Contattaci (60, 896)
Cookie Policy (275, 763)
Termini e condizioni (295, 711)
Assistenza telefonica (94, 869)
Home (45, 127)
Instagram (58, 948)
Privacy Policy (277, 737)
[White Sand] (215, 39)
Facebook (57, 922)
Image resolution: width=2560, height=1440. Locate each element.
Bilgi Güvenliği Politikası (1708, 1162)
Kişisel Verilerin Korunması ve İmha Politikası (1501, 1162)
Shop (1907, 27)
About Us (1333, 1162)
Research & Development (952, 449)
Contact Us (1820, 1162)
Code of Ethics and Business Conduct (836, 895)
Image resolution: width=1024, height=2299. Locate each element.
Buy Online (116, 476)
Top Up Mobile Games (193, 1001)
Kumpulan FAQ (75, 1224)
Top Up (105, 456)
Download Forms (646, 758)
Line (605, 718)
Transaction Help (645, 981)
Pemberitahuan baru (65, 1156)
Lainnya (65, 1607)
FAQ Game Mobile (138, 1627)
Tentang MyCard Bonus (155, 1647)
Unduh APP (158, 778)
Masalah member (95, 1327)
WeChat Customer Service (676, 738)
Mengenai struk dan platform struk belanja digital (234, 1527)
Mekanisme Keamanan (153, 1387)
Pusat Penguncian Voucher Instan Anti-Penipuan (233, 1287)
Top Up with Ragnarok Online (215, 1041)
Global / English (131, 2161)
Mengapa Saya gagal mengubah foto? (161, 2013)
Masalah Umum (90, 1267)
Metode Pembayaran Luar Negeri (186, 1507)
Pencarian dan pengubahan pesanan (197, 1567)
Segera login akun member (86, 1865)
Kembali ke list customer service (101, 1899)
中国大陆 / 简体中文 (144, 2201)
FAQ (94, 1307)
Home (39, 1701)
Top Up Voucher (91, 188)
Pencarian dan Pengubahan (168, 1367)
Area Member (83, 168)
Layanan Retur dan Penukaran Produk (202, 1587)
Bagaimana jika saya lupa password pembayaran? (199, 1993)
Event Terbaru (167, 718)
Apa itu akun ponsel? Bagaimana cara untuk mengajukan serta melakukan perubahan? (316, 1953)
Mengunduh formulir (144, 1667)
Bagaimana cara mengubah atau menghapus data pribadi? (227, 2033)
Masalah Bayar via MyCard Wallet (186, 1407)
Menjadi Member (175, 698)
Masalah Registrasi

=======

*TASK TO COMPLETE:*
Look through the data above and return exactly the lines from the one that contains "Masalah member (95, 1327)" to the one that contains "中国大陆 / 简体中文 (144, 2201)", inclusive, with nothing else.

*TASK SOLUTION:*
Masalah member (95, 1327)
WeChat Customer Service (676, 738)
Mengenai struk dan platform struk belanja digital (234, 1527)
Mekanisme Keamanan (153, 1387)
Pusat Penguncian Voucher Instan Anti-Penipuan (233, 1287)
Top Up with Ragnarok Online (215, 1041)
Global / English (131, 2161)
Mengapa Saya gagal mengubah foto? (161, 2013)
Masalah Umum (90, 1267)
Metode Pembayaran Luar Negeri (186, 1507)
Pencarian dan pengubahan pesanan (197, 1567)
Segera login akun member (86, 1865)
Kembali ke list customer service (101, 1899)
中国大陆 / 简体中文 (144, 2201)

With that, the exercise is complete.